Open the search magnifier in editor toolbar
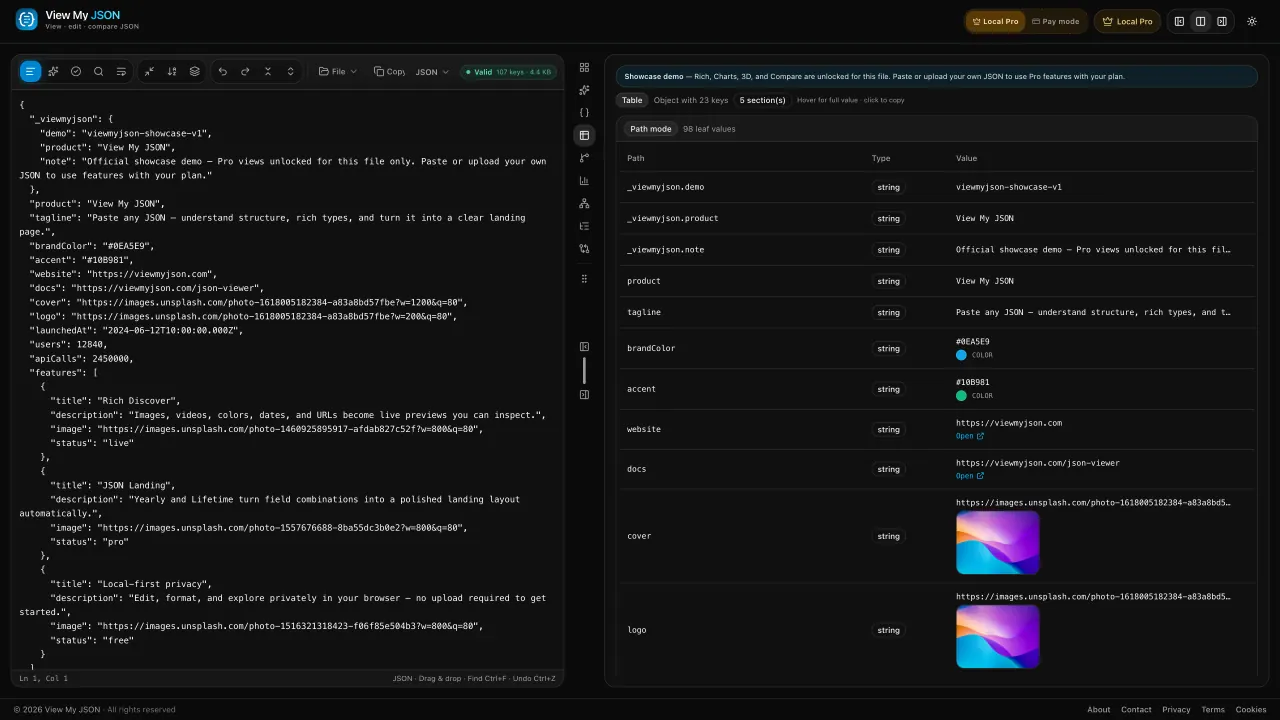The width and height of the screenshot is (1280, 720). coord(98,72)
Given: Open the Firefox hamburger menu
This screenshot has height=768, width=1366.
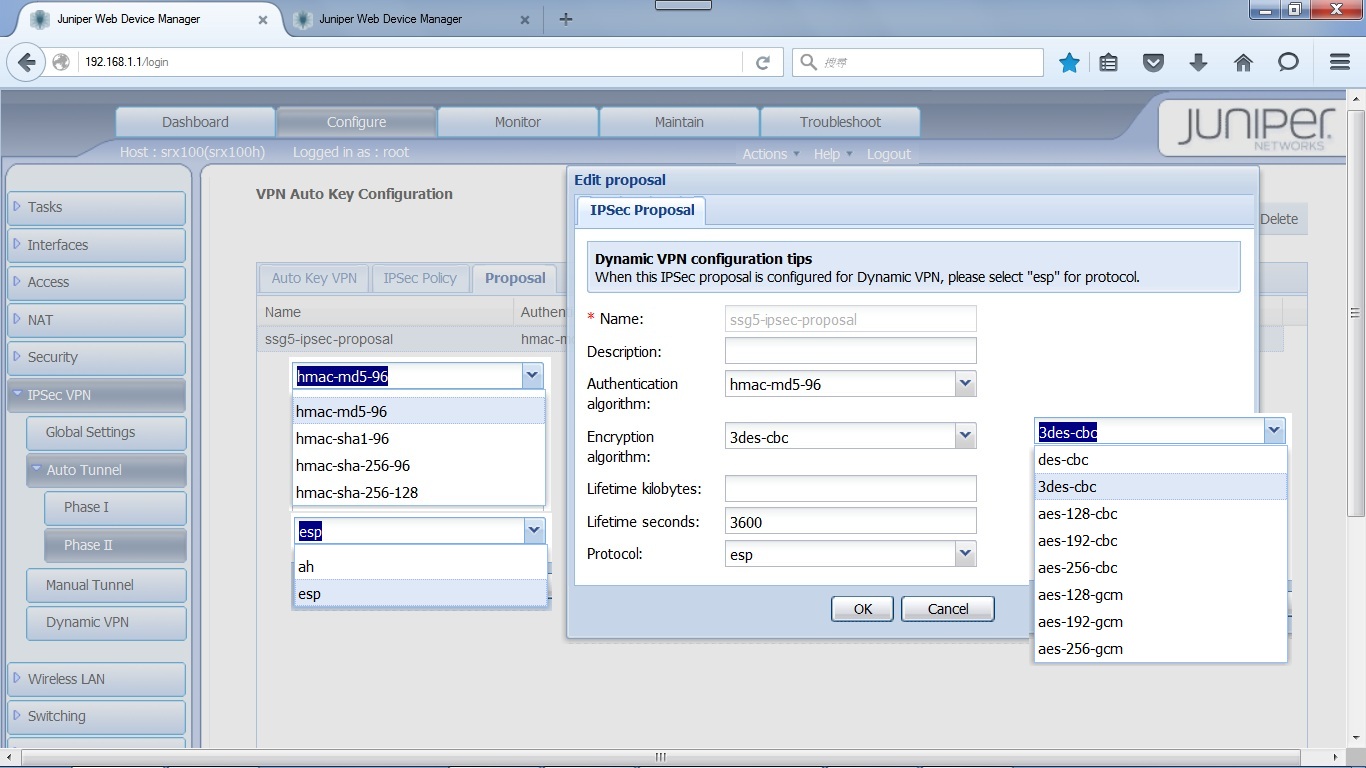Looking at the screenshot, I should pos(1340,61).
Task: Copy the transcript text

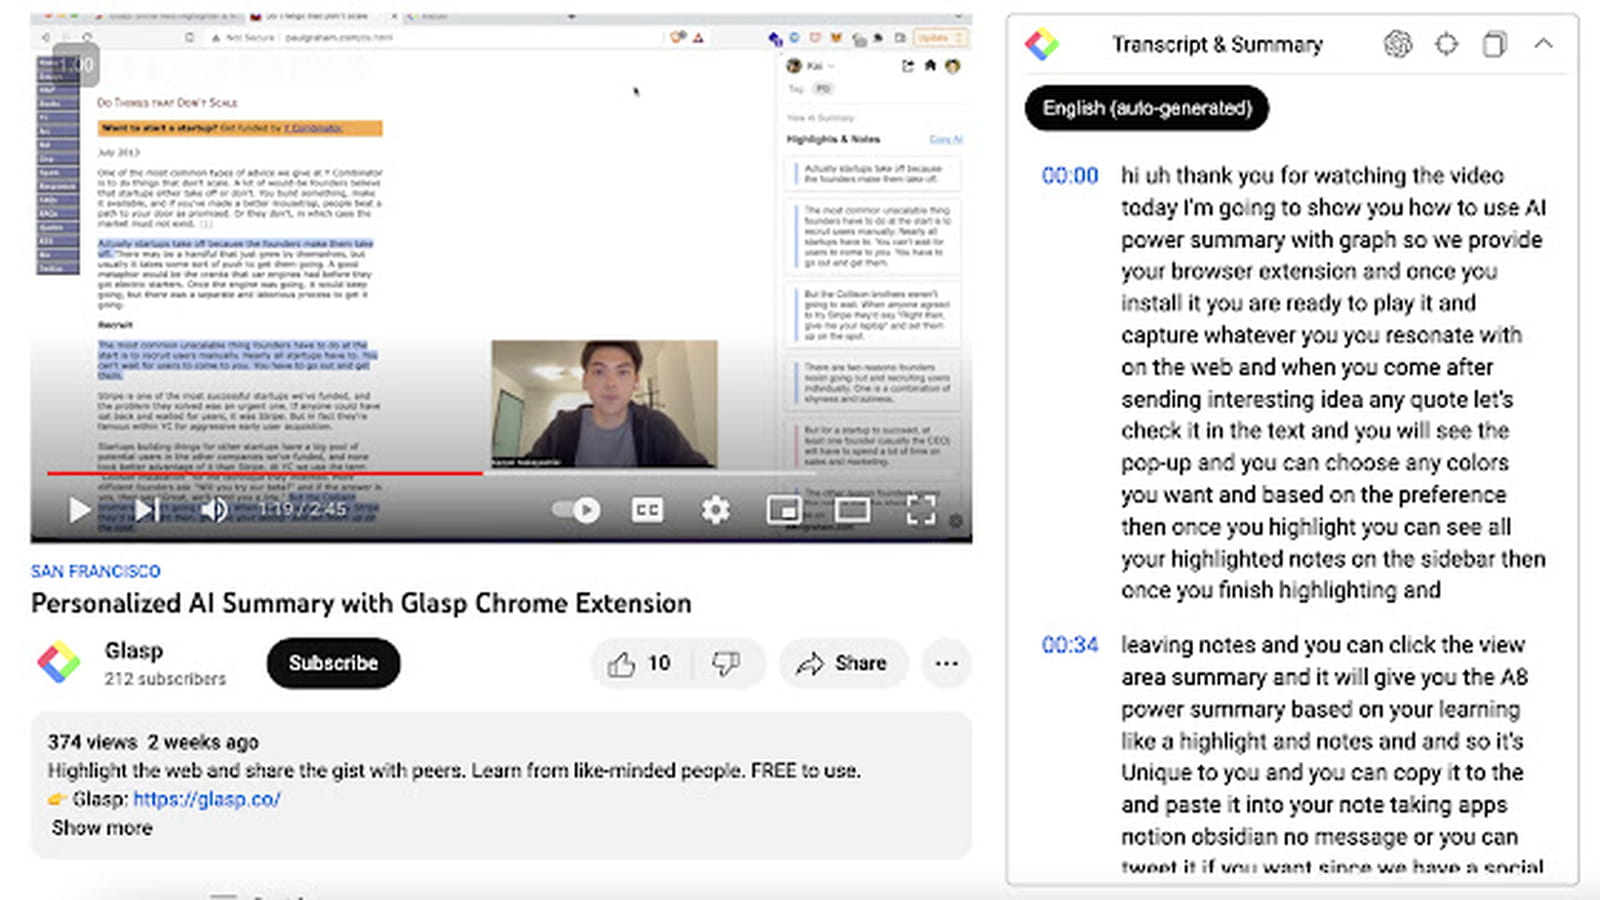Action: click(x=1494, y=44)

=-=-=

Each line of the data above should be reproduced without alteration, and no picture should appear in the copy.

Open the search magnifier in editor toolbar
The width and height of the screenshot is (1280, 720). coord(98,72)
Given: Open the Firefox hamburger menu
This screenshot has height=768, width=1366.
Looking at the screenshot, I should pos(1340,61).
Task: Copy the transcript text

Action: click(x=1494, y=44)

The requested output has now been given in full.